Черный дар. Колдун поневоле - страница 4
– А-а, это всего лишь деревенский дурачок, – губы свекра искривились в усмешке. – Его можно не опасаться. Даже если он расскажет о том, что видел нас, все примут его слова за бред сумасшедшего.
– Оно так, конечно, – возразил другой. – Но ведь нам все равно нужно как-то дать понять этим людишкам, что мы пришли, а им – ха-ха-ха – пора убираться из этого мира. Вот мы и оставим им свой знак.
Все четверо глухо расхохотались и, повернувшись к окну, протянули к Поляне руки. Руки эти, странно удлинившись, прошли сквозь бревна и схватили Поляну за горло, плечи, ноги, руки. Вот тут она испугалась, но сознание спасительно отключилось…
Поляна огляделась – кругом толпились односельчане, серый свет дождливого осеннего дня не оставлял сомнений в том, какое сейчас было время суток. Ладони, в которых лежало Синюшкино сердце, кололо тысячами ледяных иголок.
Поляна выронила сердце из рук, силы оставили ее.
Хоронили Синюшку всем селом, да и могло ли быть иначе? Все любили славного малого, все привечали, а тут – такая страшная смерть. Пересудов было немало, но никто не мог додуматься, кому помешал безобидный дурачок, за что его так зверски убили?
Хуже всего было то, что никто не видел в деревне чужаков, значит, убили свои, деревенские. И каждый стал коситься на соседа, боясь, что прожил столько лет бок о бок с тайным убийцей.
А Поляна молчала. Ей было стыдно перед односельчанами за свой внезапный обморок: никогда не слыла она неженкой. И тем более, никому не могла она рассказать о своем видении. Кто бы ей поверил? Она и сама-то сначала не придала значения тому, что увидела: кто же придает значение кошмару? Но что-то заставляло ее снова и снова вспоминать увиденное, и вдруг до нее дошло: она чувствовала себя Синюшкой! И убит был Синюшка, а не она, Поляна. О, Боги! Возможно ли, чтобы прикосновение к вырванному из груди сердцу позволило влезть в чужую шкуру, почувствовать себя другим человеком, увидеть то, что видел он перед своей смертью?

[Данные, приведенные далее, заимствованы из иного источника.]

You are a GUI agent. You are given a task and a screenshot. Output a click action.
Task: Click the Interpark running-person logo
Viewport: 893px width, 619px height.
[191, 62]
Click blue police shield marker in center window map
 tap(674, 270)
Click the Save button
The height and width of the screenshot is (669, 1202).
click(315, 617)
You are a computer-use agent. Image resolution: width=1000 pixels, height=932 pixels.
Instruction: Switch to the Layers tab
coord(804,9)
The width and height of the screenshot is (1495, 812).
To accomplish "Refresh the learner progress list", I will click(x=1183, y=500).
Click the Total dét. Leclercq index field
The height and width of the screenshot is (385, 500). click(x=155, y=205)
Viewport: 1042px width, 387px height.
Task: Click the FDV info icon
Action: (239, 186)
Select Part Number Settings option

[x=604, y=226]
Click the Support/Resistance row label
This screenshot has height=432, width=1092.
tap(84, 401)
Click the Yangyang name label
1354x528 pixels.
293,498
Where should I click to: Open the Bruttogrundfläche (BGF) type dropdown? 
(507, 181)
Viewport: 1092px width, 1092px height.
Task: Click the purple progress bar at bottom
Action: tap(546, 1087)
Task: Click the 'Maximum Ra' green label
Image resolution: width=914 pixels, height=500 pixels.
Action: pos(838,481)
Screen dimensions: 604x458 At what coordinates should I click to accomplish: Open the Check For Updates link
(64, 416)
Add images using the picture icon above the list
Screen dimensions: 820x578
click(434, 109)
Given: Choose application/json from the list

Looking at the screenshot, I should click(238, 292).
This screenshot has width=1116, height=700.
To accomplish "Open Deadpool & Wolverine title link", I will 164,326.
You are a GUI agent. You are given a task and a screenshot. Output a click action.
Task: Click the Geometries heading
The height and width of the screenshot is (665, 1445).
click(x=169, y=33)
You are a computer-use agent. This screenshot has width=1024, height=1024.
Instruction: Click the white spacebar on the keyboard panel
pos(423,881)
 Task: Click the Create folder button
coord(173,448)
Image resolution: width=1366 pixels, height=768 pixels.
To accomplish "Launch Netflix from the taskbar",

– Да что же это за напасть такая на нашу деревню! – сокрушался стоящий рядом дядька Ивень. – Мало того, что все лето беда за бедой! То корова в болоте увязнет, то дети в лесу заблудятся, то на овец мор нападет – так теперь человека убили!
– И какой же гад это сделал? Неужели – свой? – подхватили бабы.
– Быть такого не может! – бабка Поветиха покрутила головой. – Я каждого в деревне чуть не с пеленок знаю – никто до этого дойти не мог, чтоб зверство такое учинить. Чужой это, пришлый!
– Так не видели же никого чужого-то!
– Эх, бабоньки, не хотела говорить, да теперь скажу. На прошлой неделе иду это я домой от соседки. А уж поздненько, теперь-то рано темнеет. Так вот – темень, хоть глаз выколи. И вдруг гляжу – навстречу мне кто-то – шасть! Я так и обмерла. Мужик такой здоровенный. Кругом темно, сам он в черном охабене – а я его вижу. И такой озноб меня тут забил. Ужасть! Чужой мужик-то. Я и рта раскрыть не успела, а он меня за титьку – хвать. И давай тискать! И тянет за угол, где сеновал. Тут я очухалась, вырвалась и – бежать! А говорите, чужих никто не видел!
– Ну и дура ты, Ветка, – заржал Ивень. – В кои-то веки на тебя кто-то позарился, а ты – бежать!
– Фу, срамник, – зашикали бабы. – Все бы тебе, охальнику, с ног на голову переворачивать! Не слыхал разве: чужой мужик-то был. Может, он и Синюшку убил?
– А может, он и сейчас где-нибудь в селе прячется?